Für mich ein ganz besonderer und nach der ersten Geschmacksexplosion ein wirklich sanfter Rauch. Trotzdem bleibe ich aber bei meinem Huber Louisiana nicht nur, weil ich den ganz einfach Freitags bei Jens Meyer erwerben kann und nicht umständlich aus USA schmuggeln muss, sondern weil ich dann doch die Süsse der Virginias bevorzuge. Eine Süsse, die diesem Tabak gänzlich abgeht.
Servus Alexander,
sehr schönes und launiges Review eines wohl nicht ganz alltäglichen Tabaks. Der Süden schmeckt halt ein wenig uriger und schwerer, nicht so „mainstreamig“, und das nicht nur in den Staaten. Vielleicht gilt ja irgendwann auch in Bayern wieder der Wahlspruch der „Rednecks“: The South will rise again…
Viele Grüße nach Nürnberg
Roland
Rauchen mag ich ihn jetzt einmal wieder, am kommmenden Freitag? So eine Beschreibung ist schon sehr anregend, aber das machst Du ja mit Vorsatz. Hast Du Platz im Gewalkten? Dann bring ihn mit, den Sumpffrosch……… und ich eine besonders große Pfeife…….

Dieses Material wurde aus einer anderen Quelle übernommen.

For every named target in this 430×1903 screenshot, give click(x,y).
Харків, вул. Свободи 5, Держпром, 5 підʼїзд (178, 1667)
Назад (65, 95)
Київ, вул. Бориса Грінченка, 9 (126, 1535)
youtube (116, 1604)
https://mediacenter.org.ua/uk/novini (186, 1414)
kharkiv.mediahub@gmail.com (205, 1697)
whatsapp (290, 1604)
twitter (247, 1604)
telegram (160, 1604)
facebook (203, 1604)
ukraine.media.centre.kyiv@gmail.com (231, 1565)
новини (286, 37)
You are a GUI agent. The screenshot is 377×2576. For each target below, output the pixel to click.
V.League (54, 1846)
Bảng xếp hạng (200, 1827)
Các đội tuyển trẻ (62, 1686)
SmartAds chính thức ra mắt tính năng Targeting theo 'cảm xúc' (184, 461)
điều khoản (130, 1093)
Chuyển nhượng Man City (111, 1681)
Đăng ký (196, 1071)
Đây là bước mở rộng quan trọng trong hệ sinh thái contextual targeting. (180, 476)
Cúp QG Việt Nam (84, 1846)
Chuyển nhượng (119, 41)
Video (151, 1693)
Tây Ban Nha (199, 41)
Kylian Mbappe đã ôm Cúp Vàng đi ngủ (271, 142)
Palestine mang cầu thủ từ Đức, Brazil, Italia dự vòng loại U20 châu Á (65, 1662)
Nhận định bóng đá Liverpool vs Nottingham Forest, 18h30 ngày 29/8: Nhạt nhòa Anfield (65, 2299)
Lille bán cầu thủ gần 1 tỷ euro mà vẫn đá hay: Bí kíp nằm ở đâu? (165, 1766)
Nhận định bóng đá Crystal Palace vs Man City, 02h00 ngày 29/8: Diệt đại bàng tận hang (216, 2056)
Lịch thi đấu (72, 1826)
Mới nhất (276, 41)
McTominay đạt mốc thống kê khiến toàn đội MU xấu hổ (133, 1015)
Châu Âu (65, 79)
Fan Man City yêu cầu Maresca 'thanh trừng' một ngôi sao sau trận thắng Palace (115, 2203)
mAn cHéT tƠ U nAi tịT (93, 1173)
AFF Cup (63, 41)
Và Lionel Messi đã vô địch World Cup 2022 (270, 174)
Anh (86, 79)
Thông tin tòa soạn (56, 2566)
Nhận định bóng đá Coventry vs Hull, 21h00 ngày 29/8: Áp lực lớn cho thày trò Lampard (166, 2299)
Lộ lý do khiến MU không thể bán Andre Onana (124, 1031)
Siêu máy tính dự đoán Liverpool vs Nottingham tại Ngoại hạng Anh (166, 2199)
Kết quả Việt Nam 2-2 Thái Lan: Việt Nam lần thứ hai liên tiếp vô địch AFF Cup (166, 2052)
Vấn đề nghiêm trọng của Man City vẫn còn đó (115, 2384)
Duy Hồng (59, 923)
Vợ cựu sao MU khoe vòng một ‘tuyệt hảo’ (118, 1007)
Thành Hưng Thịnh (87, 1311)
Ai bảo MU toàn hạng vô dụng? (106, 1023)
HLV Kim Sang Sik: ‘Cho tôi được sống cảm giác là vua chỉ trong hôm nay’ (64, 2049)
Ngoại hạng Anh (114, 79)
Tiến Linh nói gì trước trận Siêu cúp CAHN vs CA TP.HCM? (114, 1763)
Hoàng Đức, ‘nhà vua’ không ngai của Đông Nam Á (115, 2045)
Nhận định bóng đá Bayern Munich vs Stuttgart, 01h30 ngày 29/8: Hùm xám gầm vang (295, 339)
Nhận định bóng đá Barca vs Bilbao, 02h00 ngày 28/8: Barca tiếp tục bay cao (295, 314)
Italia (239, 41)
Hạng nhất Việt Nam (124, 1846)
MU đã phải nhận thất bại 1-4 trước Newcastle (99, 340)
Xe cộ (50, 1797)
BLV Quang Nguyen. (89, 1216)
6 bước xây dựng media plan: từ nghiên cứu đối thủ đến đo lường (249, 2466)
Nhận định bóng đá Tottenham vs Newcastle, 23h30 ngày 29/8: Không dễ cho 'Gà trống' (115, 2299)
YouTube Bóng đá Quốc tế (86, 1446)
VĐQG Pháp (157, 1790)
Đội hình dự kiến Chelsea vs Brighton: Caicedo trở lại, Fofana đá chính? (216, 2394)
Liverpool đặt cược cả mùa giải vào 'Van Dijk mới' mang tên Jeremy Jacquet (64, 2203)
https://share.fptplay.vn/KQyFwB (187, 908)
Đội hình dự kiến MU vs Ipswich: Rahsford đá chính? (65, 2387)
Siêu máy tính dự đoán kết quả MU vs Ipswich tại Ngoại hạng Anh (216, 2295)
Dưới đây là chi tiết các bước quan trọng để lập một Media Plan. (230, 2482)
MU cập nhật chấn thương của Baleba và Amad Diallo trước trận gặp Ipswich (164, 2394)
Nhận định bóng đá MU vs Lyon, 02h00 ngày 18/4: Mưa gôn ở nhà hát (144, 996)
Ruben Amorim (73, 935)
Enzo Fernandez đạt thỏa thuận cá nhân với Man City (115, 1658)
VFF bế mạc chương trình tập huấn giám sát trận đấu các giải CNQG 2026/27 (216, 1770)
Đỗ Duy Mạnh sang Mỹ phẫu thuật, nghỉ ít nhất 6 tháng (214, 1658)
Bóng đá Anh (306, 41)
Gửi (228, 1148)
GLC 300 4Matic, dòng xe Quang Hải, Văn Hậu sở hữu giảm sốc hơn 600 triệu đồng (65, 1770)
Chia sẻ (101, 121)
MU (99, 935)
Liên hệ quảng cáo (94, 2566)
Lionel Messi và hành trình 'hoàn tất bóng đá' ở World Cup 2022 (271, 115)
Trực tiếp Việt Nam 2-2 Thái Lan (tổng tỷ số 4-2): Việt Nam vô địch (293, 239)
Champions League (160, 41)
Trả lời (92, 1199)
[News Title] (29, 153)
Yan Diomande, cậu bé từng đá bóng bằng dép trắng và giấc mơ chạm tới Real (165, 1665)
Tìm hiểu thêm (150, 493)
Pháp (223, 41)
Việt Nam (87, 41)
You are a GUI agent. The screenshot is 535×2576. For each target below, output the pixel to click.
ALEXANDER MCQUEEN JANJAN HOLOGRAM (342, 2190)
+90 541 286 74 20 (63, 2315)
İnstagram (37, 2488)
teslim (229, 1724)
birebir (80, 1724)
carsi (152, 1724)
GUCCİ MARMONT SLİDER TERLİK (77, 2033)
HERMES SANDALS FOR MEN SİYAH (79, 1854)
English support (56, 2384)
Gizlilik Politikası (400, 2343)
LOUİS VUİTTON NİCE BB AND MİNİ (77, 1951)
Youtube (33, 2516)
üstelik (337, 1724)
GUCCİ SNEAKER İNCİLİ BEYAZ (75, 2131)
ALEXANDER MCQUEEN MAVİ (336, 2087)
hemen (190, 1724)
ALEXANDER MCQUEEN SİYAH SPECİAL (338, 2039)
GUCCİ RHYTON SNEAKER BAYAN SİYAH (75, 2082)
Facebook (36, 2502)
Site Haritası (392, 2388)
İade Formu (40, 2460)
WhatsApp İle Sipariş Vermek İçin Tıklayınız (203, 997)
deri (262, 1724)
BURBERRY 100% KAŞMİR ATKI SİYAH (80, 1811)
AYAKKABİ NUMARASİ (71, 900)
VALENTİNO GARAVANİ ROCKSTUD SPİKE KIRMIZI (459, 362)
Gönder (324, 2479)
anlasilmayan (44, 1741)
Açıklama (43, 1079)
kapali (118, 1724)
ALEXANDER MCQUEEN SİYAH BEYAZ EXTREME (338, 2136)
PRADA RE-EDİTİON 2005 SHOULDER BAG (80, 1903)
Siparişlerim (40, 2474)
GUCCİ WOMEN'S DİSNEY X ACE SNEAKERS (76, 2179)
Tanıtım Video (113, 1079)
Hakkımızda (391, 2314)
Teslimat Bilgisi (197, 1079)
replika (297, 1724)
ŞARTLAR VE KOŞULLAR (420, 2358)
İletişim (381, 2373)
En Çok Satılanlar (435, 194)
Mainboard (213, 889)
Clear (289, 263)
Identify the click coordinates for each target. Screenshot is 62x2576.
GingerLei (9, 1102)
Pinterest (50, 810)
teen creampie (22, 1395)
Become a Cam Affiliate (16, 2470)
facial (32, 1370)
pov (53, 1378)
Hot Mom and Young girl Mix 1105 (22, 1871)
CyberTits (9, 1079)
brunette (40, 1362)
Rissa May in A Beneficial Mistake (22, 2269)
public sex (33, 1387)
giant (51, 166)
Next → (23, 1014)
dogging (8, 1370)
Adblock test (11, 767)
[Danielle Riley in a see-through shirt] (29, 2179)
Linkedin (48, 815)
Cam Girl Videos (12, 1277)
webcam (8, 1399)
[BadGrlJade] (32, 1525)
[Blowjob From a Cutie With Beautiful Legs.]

Hätte ich fast vergessen: und was ist mit dem McClelland-Ketchup? Oder wird das auch von der Pegnitz überdeckt?
Hat mich auch gewundert, aber davon war gar nichts zu riechen. Die anderen Aromen haben das absolut überdeckt, oder aber es gibt kein Ketchup zum Frosch …
Ich bringe das Doserl am Freitag zum Club mit, dann könnt ihr gerne probieren … aber nicht wieder alle mit einer Giant kommen. Das ist ein kleines Fröschchen, kein Ochsenfrosch.
Schön, schön. Sollte ich doch mal ausprobieren. Vor allem weil ich die „Frog Morton“ und „Frog Morton On The Town“ immer gern geraucht habe. Danke für die schöne Besprechung.
„Frog Morton on the Bayou “ ist einer der Tabake, die ich mir von meiner letzten USA-Reise mitgebracht habe. Es ist in meinen Augen eine gelungene Balkan-Mischung. Es ist schade, dass Hersteller McCelland auf dem deutschen Markt nicht vertreten ist.